Notre association actuelle, l’ASC, prend en compte aussi bien le passé que l’avenir. Le passé, dans la mesure où elle se propose de mettre en place un centre de documentation, de recherche scientifique et de "restitution critique" du patrimoine artistique que décorateurs et costumiers italiens du cinéma, du théâtre, de l’opéra, de la télévision et des "genres mineurs" ont contribué a créer. Elle empreinte au passé le régime associatif. A partir des premières tentatives de l’après-guerre avec l’ACISCA, présidée par Mario Chiari (mais l’essor de la production des années soixante détourna un grand nombre de partisans de l’esprit associatif) jusqu’aux timides tentatives du début des années soixante, caracterisées elles aussi par la prédominance des intérêts subjectifs et professionels. Il a fallu attendre encore longtemps avant de constater un nouvel effort (non seulement des décorateurs et costumiers, mais également d’autres catégories comme les directeurs de la photographie) visant à affronter une problématique plus ample: à savoir les problèmes structurels du cinéma et du spectacle italiens. C’est ainsi qu’est née l"Immaginoteca" conçue davantage sur le modèle des coopératives sans pour autant réussir à être une association représentative du secteur. Ce n’est qu’au cours des années quatre-vingts (plus précisement en 1984) que, sous la présidence de Mario Garbuglia d’abord et de Giulia Mafai ensuite, est née l’ASCA, association à laquelle ont adhéré la quasi totalité des décorateurs et costumiers. Mais la crise de la production, et pas seulement de la production cinématographique, qui a marqué les années quatre-vingts et marque encore les années quatre-vingt-dix, a eu des retombées négatives sur la capacité d’initiative de l’Association: en 1991 elle devenait l’ASC sous la présidence de Giulia Mafai et en 1995 enfin, elle affrontait un nouveau tournant à la suite de la modification du statut et de la structure même de l’association d’une part et d’autre part de l’élection d’un nouveau Conseil d’Administration, présidé par Andrea Crisanti. La nouvelle association pense également
à l’avenir. Elle veut réunir tous les décorateurs,
costumiers et ensembliers qui, par le biais de leur travail, veulent garantir
et défendre la qualité de leur profession, la faire connaître,
stimuler l’imagination et la créativité, contribuer à
établir un rapport entre les professionels affirmés et le
jeunes, solidement ancré à des normes éthiques rigoureuses
et au concept de la "transmission du savoir", renforcer en tous lieux la
protection et la promotion de ces professions grâce à ses
représentants auprès de différents organes consultatifs.
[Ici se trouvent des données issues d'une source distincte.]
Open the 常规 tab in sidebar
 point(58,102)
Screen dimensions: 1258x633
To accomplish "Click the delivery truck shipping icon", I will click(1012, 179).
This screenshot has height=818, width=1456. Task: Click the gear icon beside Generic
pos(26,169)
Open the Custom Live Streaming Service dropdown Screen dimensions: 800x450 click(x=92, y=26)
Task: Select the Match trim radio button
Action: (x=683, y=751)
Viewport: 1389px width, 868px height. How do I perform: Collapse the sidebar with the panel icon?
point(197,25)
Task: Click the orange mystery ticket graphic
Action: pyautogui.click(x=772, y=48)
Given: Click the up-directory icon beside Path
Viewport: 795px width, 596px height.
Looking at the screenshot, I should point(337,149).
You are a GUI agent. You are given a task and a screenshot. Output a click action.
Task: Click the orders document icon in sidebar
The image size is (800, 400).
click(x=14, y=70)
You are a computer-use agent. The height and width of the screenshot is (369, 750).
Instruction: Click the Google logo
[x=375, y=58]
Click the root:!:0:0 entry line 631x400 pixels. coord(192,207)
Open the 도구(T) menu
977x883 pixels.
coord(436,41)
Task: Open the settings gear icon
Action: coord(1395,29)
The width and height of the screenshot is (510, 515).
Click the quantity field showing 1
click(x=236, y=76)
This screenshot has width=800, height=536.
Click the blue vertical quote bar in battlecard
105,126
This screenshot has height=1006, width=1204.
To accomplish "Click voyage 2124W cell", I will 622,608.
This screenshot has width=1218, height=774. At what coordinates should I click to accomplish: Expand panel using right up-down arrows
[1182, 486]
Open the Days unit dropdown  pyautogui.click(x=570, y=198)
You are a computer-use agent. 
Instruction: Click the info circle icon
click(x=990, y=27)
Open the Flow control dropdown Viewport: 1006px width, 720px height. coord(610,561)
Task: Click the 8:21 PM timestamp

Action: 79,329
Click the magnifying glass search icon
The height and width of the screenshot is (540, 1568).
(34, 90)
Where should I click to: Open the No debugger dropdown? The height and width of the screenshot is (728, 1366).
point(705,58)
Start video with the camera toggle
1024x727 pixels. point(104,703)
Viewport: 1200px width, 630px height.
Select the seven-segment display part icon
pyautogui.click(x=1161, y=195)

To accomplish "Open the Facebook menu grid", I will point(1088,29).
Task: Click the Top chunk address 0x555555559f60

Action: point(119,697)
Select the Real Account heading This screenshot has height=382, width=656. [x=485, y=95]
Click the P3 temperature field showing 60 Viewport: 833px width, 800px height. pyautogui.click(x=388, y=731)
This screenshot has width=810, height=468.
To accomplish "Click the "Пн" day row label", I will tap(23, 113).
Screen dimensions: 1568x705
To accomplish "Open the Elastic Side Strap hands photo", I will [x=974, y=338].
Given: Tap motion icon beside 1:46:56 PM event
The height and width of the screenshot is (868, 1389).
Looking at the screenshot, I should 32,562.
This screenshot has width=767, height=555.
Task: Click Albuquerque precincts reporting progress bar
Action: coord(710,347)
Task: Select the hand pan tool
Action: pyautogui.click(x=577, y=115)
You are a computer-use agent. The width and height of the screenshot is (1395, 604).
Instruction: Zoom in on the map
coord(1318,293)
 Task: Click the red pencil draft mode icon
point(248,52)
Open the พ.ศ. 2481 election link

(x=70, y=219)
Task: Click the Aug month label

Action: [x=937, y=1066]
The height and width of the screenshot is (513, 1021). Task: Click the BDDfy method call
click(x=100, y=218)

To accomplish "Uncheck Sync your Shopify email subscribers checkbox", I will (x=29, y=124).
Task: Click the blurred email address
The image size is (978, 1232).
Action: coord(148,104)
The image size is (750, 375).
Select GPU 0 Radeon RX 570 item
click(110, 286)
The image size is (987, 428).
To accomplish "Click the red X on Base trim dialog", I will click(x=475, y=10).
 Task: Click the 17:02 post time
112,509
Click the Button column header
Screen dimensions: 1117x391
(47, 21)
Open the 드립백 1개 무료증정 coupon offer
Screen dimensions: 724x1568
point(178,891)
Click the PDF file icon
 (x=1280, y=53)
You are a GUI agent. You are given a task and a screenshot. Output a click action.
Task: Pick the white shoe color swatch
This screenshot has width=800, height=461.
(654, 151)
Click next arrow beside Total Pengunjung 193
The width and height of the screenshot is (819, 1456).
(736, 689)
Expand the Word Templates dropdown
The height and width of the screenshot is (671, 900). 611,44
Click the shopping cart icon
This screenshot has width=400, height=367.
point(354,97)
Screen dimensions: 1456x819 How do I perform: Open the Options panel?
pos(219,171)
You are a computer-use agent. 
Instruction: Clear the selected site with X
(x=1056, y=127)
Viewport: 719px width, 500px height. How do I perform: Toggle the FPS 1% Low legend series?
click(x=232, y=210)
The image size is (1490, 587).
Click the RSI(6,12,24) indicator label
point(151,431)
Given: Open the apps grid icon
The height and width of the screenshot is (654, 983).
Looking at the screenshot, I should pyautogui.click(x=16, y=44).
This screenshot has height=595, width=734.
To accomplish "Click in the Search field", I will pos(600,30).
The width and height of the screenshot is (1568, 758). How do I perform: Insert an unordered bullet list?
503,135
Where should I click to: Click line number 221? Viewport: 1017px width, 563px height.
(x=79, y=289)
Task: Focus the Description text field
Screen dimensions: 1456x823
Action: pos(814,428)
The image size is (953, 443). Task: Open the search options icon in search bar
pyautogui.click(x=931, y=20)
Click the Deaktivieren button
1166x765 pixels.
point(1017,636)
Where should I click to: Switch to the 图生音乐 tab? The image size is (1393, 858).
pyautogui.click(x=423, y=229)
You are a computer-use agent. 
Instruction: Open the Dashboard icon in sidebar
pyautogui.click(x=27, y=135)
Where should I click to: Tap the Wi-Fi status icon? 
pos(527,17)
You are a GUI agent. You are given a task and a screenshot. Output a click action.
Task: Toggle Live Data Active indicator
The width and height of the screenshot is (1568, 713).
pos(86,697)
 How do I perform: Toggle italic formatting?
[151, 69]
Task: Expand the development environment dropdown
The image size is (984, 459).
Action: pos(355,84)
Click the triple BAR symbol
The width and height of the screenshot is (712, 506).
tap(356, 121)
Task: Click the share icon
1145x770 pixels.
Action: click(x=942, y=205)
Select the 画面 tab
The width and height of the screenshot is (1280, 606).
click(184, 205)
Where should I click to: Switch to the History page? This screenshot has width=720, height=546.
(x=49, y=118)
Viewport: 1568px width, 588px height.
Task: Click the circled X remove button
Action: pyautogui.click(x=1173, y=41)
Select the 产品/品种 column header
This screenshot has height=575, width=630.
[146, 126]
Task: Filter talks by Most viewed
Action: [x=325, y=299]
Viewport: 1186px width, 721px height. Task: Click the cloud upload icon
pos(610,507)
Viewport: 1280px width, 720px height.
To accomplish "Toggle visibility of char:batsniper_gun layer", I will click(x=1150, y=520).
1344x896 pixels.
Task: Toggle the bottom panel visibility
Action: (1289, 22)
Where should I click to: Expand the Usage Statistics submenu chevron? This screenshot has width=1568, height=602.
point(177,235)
La tâche de l’Association est rendue plus
ardue et difficile par la situation actuelle en Italie: la transition désordonnée
d’un système garanti (surtout pour les spectacles en direct) à
un système encore plus incertain et l’Etat semble être incapable
d’en définir les objectifs et priorités, la faiblesse du
système de production d’images (cinéma, télévision)
étouffé par la force dominatrice du cinéma américain
et la confusion qui règne dans le système mixte, public et
privé, de la télévision. Autant de facteurs
(source d’amertume pour ceux qui ont oeuvré et veulent continuer
à oeuvrer pour la grandeur du spectacle italien) qui nous incitent
à conjuguer nos efforts à ne pas nous isoler ou nous enfermer
dans une corporation, mais à travailler tous ensemble pour mettre
au point une stretégie de protection de l’ensemble des conditions
de production et de travail et en garantir le succès (entre autres,
la non reconnaissance des droits d’auteur).
Notre programme est certes ambitieux, mais nous savons bien que c’est le parcours obligé pour l’avenir de notre profession et c’est nous tous, ensemble, qui le traceront.